**Assignment**
Everything from the line holding "Task: Delete Jupiter.docx" through the final line of the records is to be transcribed exactly, except pictures, and nothing beyond that.

**Records provided**

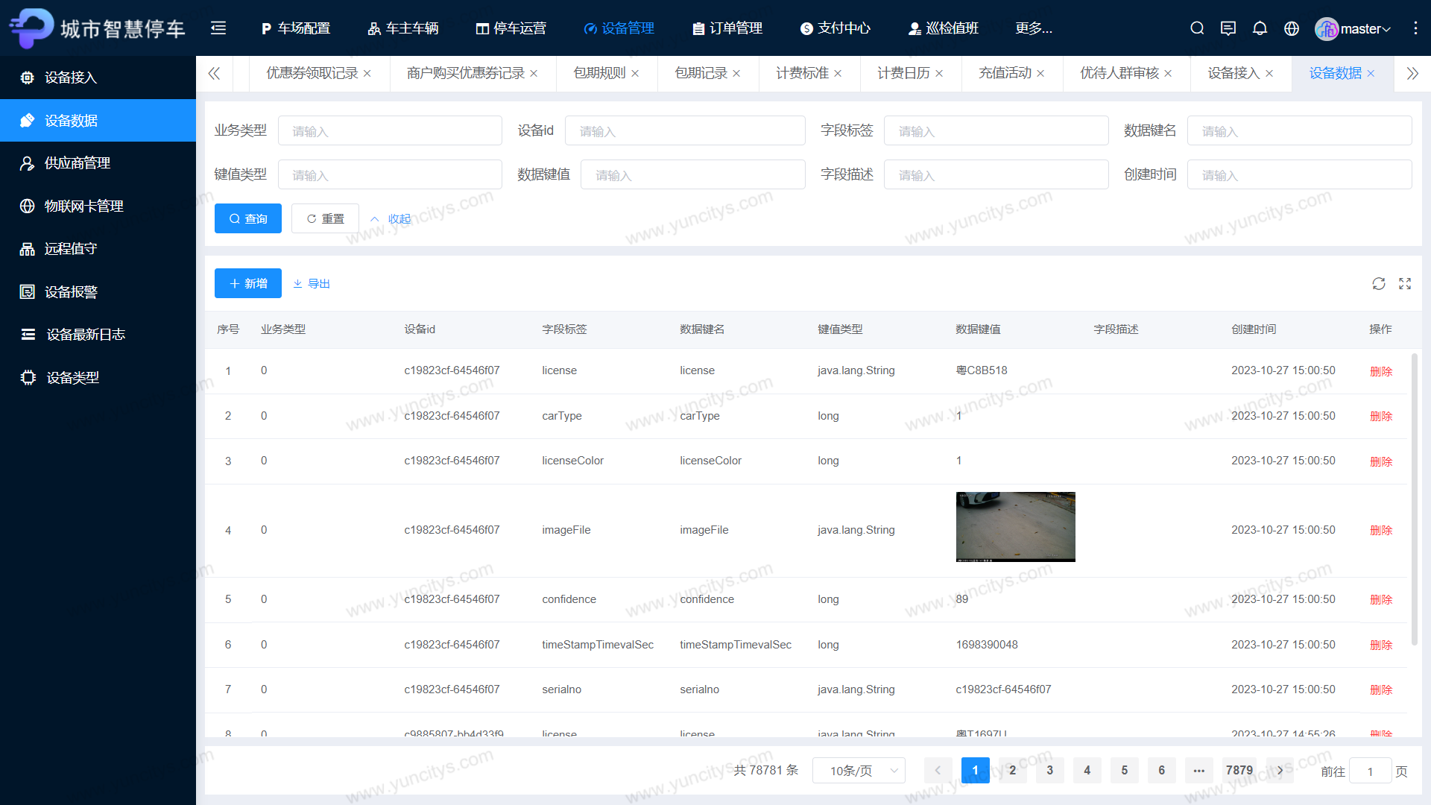
Task: Open the 更多... top menu
Action: click(x=1034, y=28)
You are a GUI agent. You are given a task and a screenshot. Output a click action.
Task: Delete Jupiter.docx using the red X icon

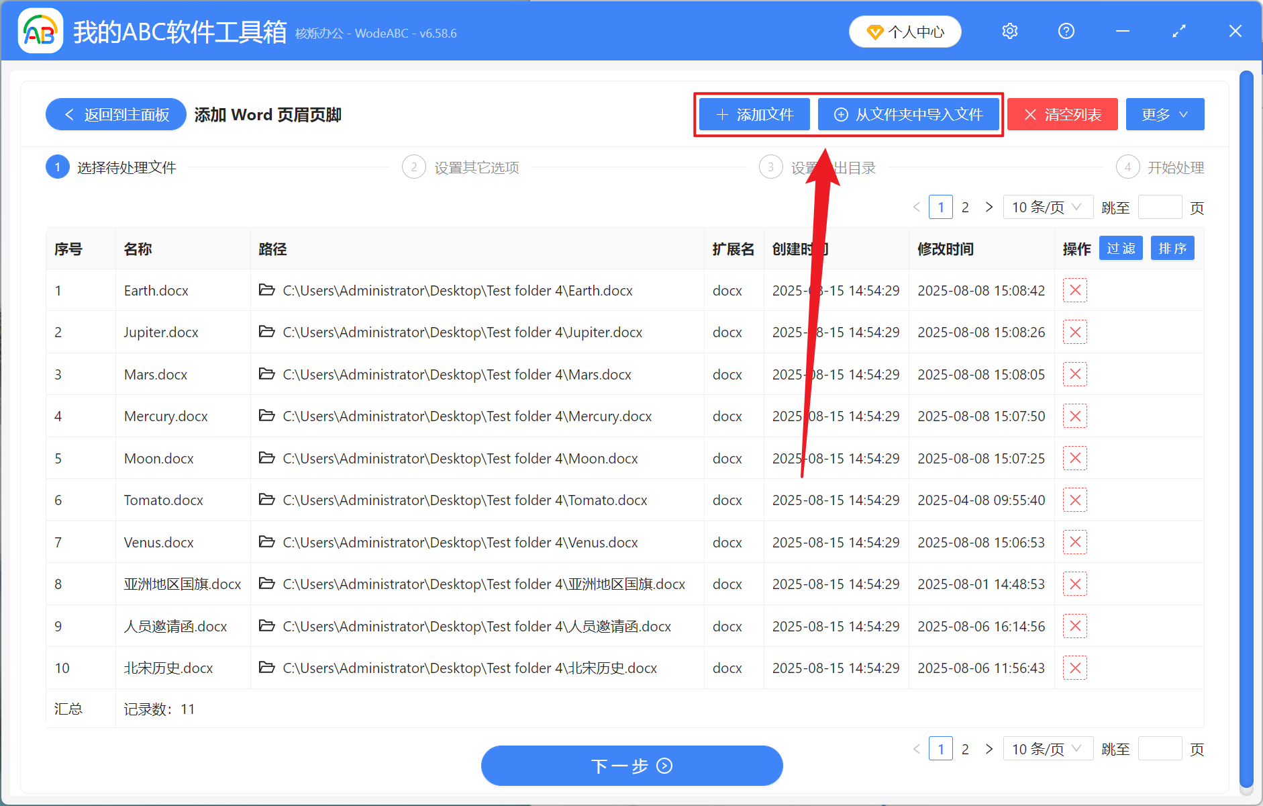[1074, 332]
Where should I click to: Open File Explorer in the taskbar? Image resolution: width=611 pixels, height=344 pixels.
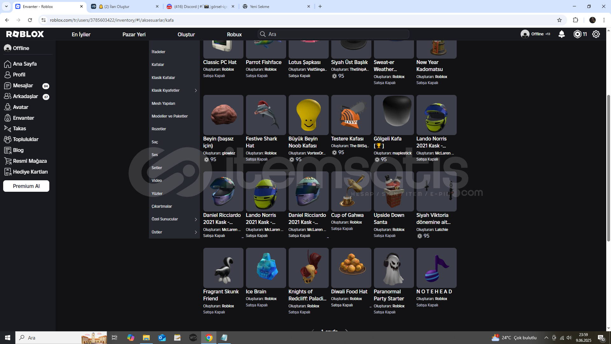[146, 338]
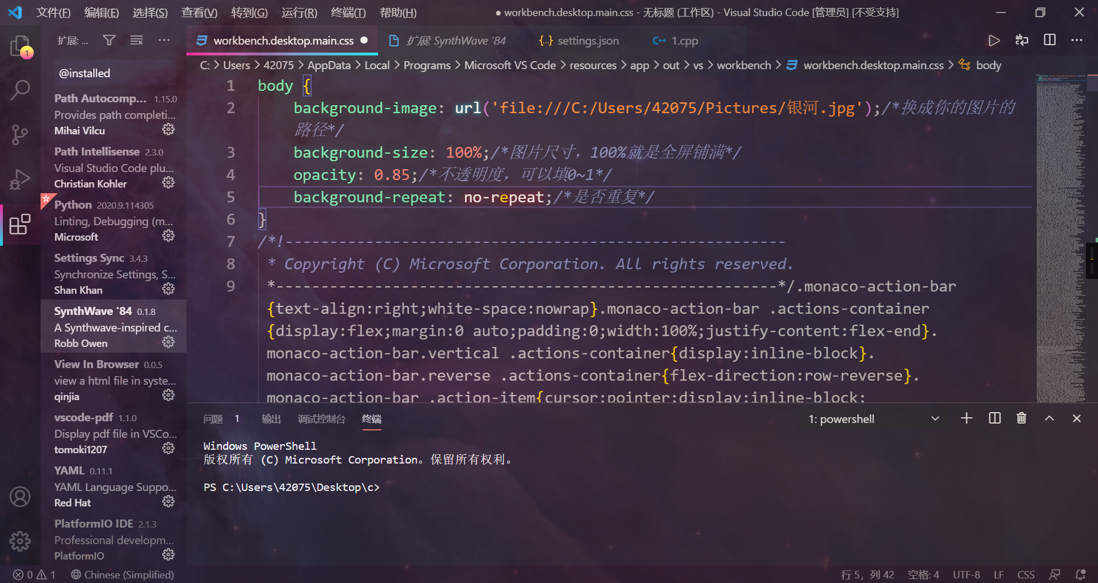Split the editor using the split icon

(1049, 40)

**Output of the task**
Task: Delete Jupiter.docx using the red X icon

[1074, 332]
Where should I click to: Open File Explorer in the taskbar? Image resolution: width=611 pixels, height=344 pixels.
[146, 338]
Split the editor using the split icon

(1049, 40)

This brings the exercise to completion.